__The records__:
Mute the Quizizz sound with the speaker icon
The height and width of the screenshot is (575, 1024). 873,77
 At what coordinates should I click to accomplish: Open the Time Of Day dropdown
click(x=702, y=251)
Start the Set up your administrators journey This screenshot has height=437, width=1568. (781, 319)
--
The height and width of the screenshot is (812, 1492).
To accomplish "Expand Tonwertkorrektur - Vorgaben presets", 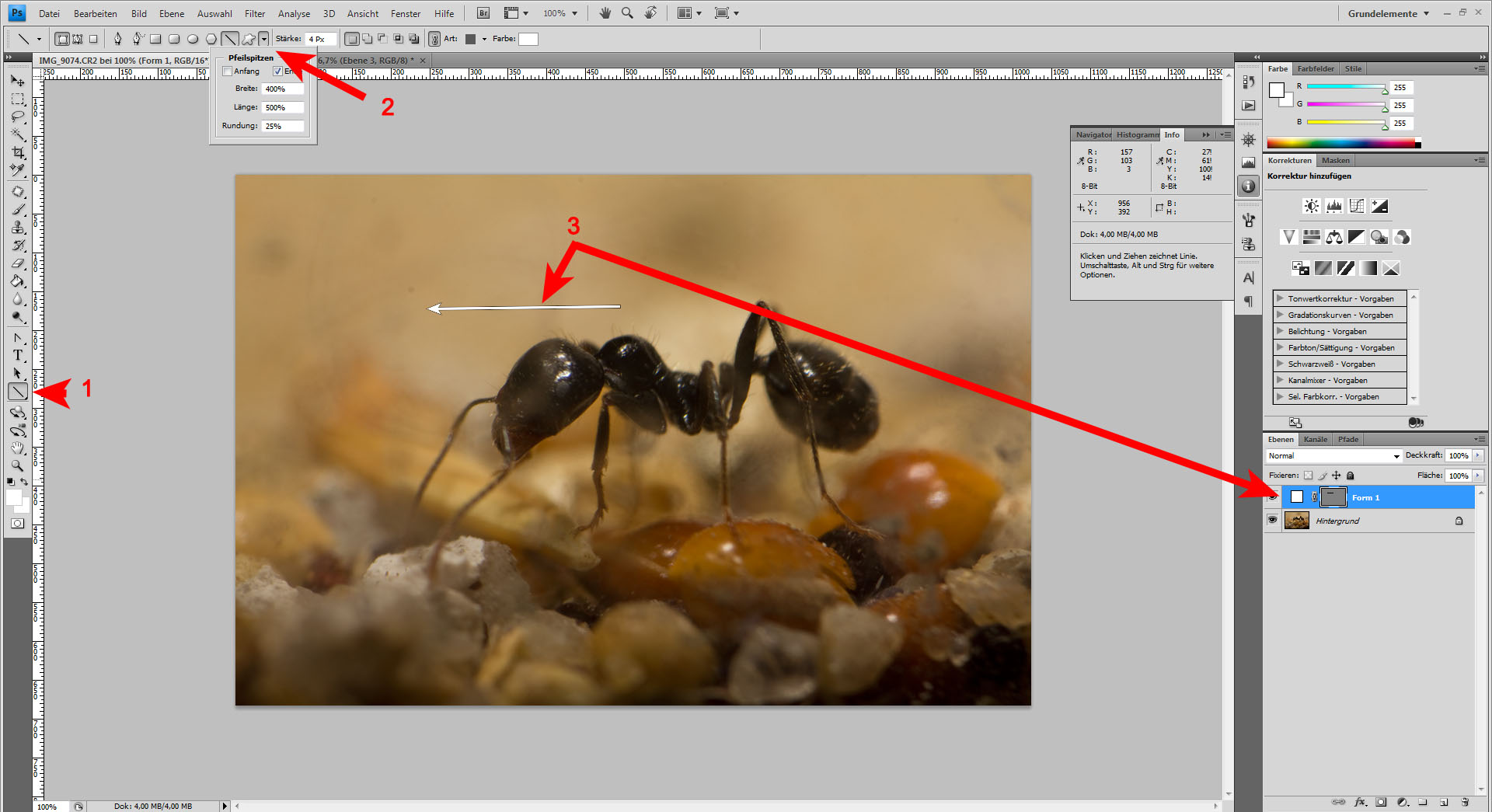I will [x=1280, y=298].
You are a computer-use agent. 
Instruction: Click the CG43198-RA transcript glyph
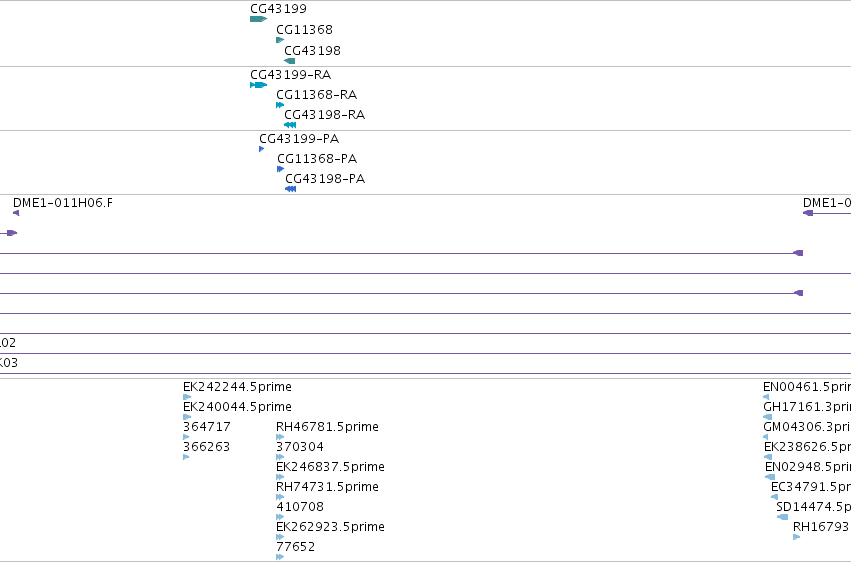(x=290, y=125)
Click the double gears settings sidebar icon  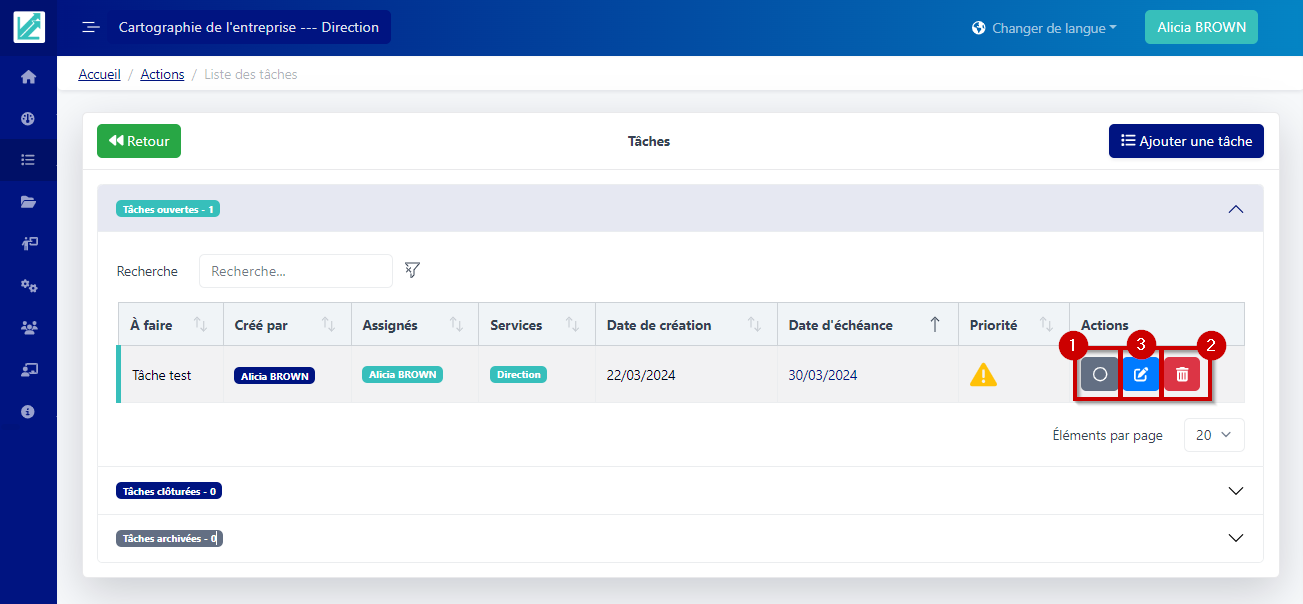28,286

__Exercise objective__:
From the records above, copy out the line with "Mute the Quizizz sound with the speaker icon", the line with "Start the Set", and every line between them, word for word.

__Result__:
Mute the Quizizz sound with the speaker icon
The height and width of the screenshot is (575, 1024). 873,77
 At what coordinates should I click to accomplish: Open the Time Of Day dropdown
click(x=702, y=251)
Start the Set up your administrators journey This screenshot has height=437, width=1568. (781, 319)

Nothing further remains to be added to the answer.